▶ [Text provided]:

────────────────────

Take Assistant Chief Constable Andy Felton, a British police officer who has been working in Romania for the past three years. Most of his time has been spent on Project Reflex, a unique Romanian/British venture to stem illegal immigration into the UK. As part of the initiative, Felton has interrogated those deported from the UK. ‘Some are tricked into becoming prostitutes, but the overwhelming majority of girls going to the West understand before they leave that they will be working in prostitution,’ says Felton.

He has found that far from being gullible peasant girls, as portrayed by the IOM, most were seasoned prostitutes before they left. For brothel owners ‘experience is essential’; it makes poor business sense to trick unsuspecting girls into the trade. Those without experience but who still want to go are tried out in the nearest big city to avoid making a dud investment.

So the sad and perhaps unpalatable fact is that most Eastern European women working abroad as prostitutes do so out of choice. This choice may be dictated by appalling poverty and lack of opportunity in their home countries but it is, nonetheless, a choice.

The minimum salary in Romania is $50 a month — even less in Moldova and Ukraine. It is not surprising that many women become sex workers, if only to support their families. But if the punters are all living on tiny wages, the amount left over for prostitutes will also be small. No wonder the temptation to do the same work in the West for $100 a client proves just too tempting.

In the sex-slave myth, the recruiters scour Eastern Europe with smooth talk and big promises. These latter-day big bad wolves lure women with offers of jobs and a bright future. A frightening scenario, indeed. It just isn’t true. ‘There is no huge international prostitute recruiting team travelling around Central and Eastern Europe. There is no fleet of Mercs with blacked-out windows and a madam in the back luring women abroad,’ says Felton.

 almost all the women’s westward journeys were arranged by someone they know. ‘This tends to be a family member ...

His investigations have found that almost all the women’s westward journeys were arranged by someone they know. ‘This tends to be a family member, or a local person, or someone who has herself been a prostitute in the West.'

Then there are the traffickers/brothel owners: a particularly well-organised bunch — normally the Albanian mafia — we are told. Again, nice story, nice villain, but just not true. ‘It’s more a case of, I know someone with a bus in Timisoara and somebody else knows somebody in Italy who will meet them. It is a loose alliance of contacts. There is no huge criminal structure with a mafia godfather running it,’ says Felton.

────────────────────

▶ [Stated task 1]:
Say whether each statement agrees with the article on Eastern European prostitution, answering yes or no and quoting the deciding words of the article: (a) Felton has been working in Romania for the past three years; (b) the minimum salary in Romania is $100 a month; (c) according to Felton, the traffickers form a huge criminal structure run by a mafia godfather.
The article and the listing are separate, unrelated material.

────────────────────

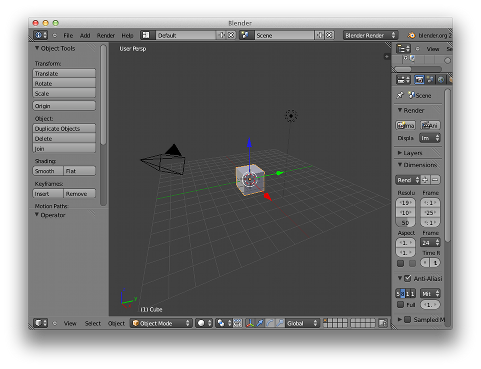Open blender.org splash logo icon

pos(412,35)
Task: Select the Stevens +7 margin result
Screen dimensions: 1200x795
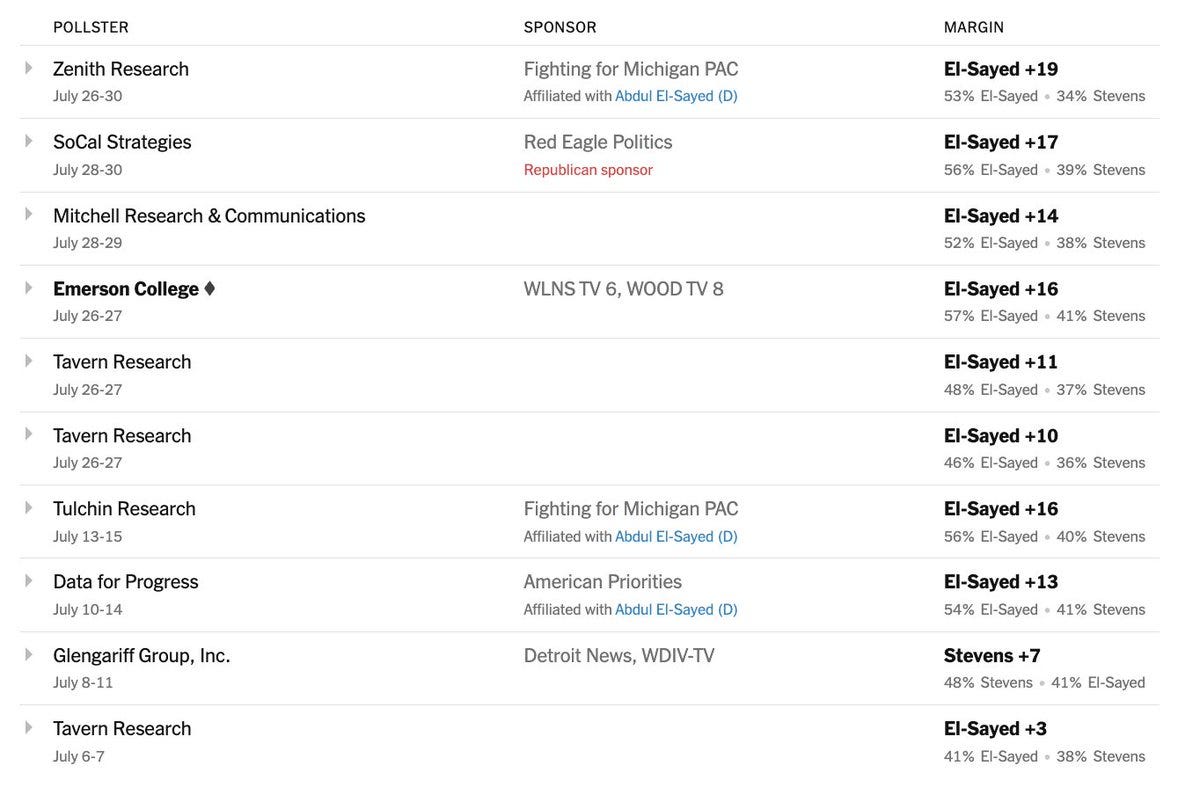Action: coord(992,655)
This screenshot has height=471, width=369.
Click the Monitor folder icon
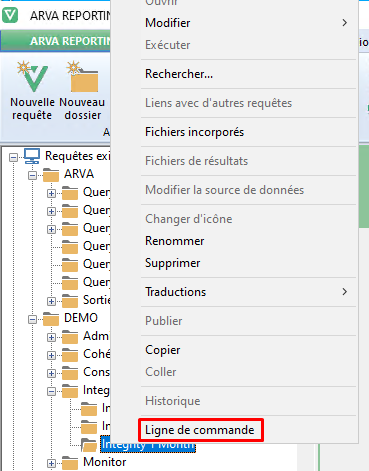point(70,463)
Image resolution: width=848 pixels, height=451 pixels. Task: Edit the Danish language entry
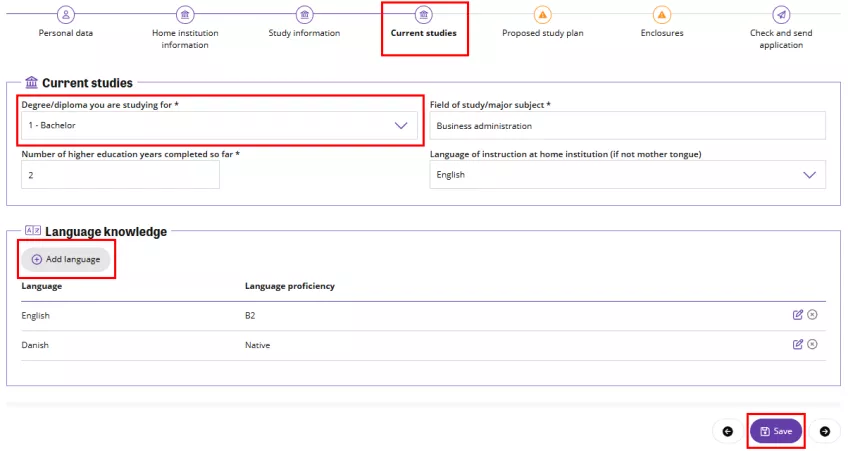point(798,345)
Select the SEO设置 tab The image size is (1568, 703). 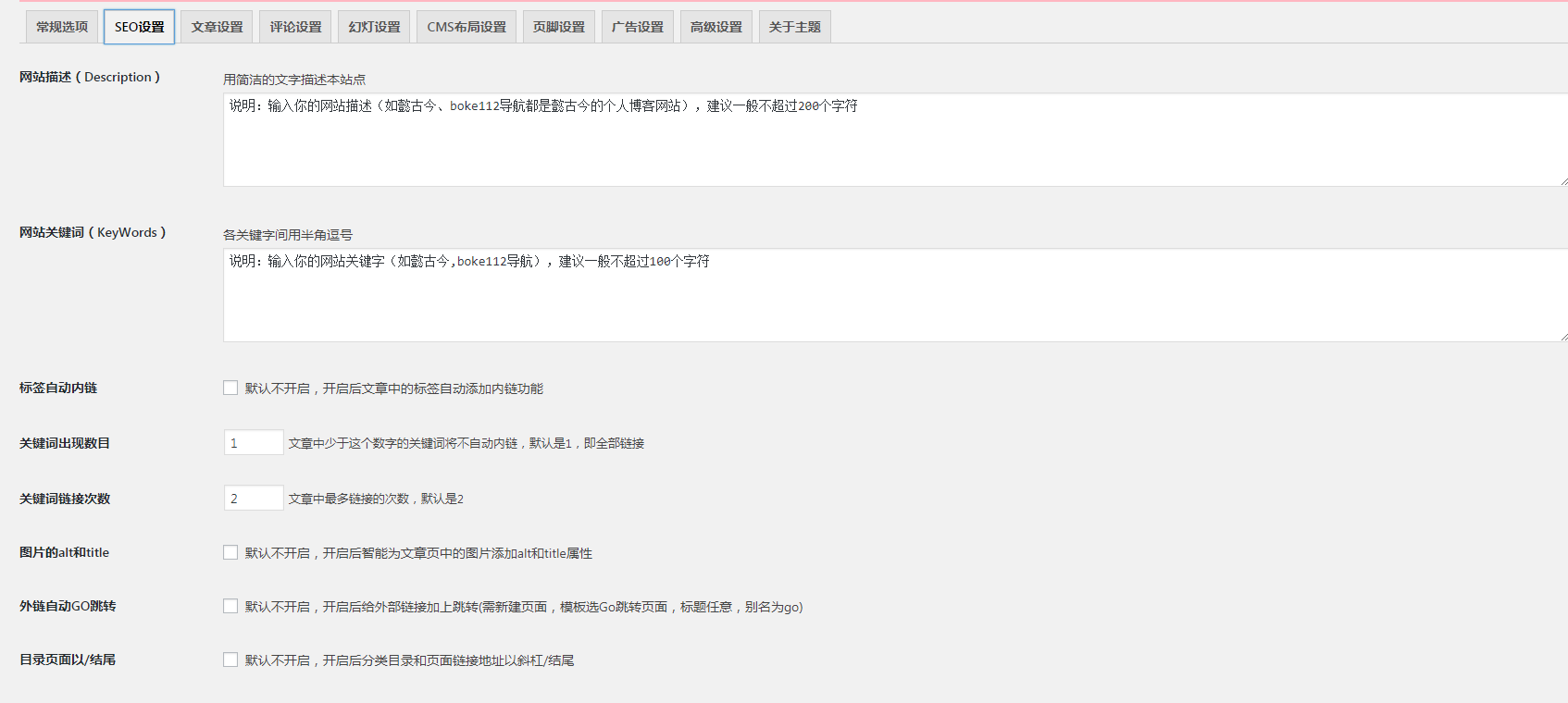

────────────────────

▶ [Stated task 2]:
Swap "Danish" for "Swedish" in the listing lines starting with the line that contains "Image resolution: width=848" and going on through the end of the listing, and give those lines again with everything else unchanged. Leave the pictures out of your answer.

▶ [Worked answer 1]:
(a) Yes: "a British police officer who has been working in Romania for the past three years"
(b) No: "The minimum salary in Romania is $50 a month"
(c) No: "There is no huge criminal structure with a mafia godfather running it"

▶ [Worked answer 2]:
Image resolution: width=848 pixels, height=451 pixels. Task: Edit the Swedish language entry
point(798,345)
Select the SEO设置 tab The image size is (1568, 703). 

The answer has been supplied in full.